• [Required work]:
Restate word for word the entries below, starting with the line with "Plus d'articles (238, 1064)" and continuing through the line with "psí známka střední - K18 - tlapka červená". Include both of those lines and no others.

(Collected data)
* * * * * * * * *

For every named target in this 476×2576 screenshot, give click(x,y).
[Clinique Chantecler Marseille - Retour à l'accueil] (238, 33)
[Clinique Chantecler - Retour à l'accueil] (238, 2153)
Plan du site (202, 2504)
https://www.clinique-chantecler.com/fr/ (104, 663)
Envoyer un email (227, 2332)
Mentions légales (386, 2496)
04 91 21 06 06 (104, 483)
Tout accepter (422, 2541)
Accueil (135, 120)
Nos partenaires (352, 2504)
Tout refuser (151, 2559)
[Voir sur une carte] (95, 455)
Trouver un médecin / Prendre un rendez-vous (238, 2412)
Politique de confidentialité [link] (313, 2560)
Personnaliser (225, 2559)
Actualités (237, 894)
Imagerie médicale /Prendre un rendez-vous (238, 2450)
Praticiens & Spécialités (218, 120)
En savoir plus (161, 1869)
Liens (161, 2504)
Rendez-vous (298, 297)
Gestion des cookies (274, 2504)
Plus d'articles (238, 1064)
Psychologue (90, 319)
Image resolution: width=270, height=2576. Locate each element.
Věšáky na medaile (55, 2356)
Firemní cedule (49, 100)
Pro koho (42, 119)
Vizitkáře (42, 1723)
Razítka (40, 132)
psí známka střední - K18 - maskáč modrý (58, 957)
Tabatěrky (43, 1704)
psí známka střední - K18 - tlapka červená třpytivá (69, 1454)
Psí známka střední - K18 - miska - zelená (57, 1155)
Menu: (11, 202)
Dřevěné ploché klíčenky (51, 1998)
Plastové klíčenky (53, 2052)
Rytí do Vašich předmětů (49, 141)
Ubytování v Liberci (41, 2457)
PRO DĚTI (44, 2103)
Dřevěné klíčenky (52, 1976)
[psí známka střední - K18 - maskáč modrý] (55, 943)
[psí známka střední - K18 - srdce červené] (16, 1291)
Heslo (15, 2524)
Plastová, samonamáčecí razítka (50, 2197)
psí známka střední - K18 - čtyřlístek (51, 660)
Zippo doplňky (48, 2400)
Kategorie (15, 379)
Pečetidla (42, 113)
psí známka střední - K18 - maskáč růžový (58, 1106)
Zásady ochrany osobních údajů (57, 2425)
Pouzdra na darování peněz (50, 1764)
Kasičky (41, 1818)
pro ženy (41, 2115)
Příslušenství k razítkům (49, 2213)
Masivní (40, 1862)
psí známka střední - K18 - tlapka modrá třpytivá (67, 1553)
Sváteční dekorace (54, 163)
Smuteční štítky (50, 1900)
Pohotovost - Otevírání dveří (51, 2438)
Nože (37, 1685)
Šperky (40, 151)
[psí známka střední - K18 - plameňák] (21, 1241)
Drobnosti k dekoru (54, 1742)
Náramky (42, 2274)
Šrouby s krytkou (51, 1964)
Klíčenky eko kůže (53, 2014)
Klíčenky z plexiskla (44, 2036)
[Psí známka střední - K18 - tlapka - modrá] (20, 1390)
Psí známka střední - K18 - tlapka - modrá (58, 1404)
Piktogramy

* * * * * * * * *

• [Reply to the task]:
Plus d'articles (238, 1064)
Psychologue (90, 319)
Image resolution: width=270, height=2576. Locate each element.
Věšáky na medaile (55, 2356)
Firemní cedule (49, 100)
Pro koho (42, 119)
Vizitkáře (42, 1723)
Razítka (40, 132)
psí známka střední - K18 - maskáč modrý (58, 957)
Tabatěrky (43, 1704)
psí známka střední - K18 - tlapka červená třpytivá (69, 1454)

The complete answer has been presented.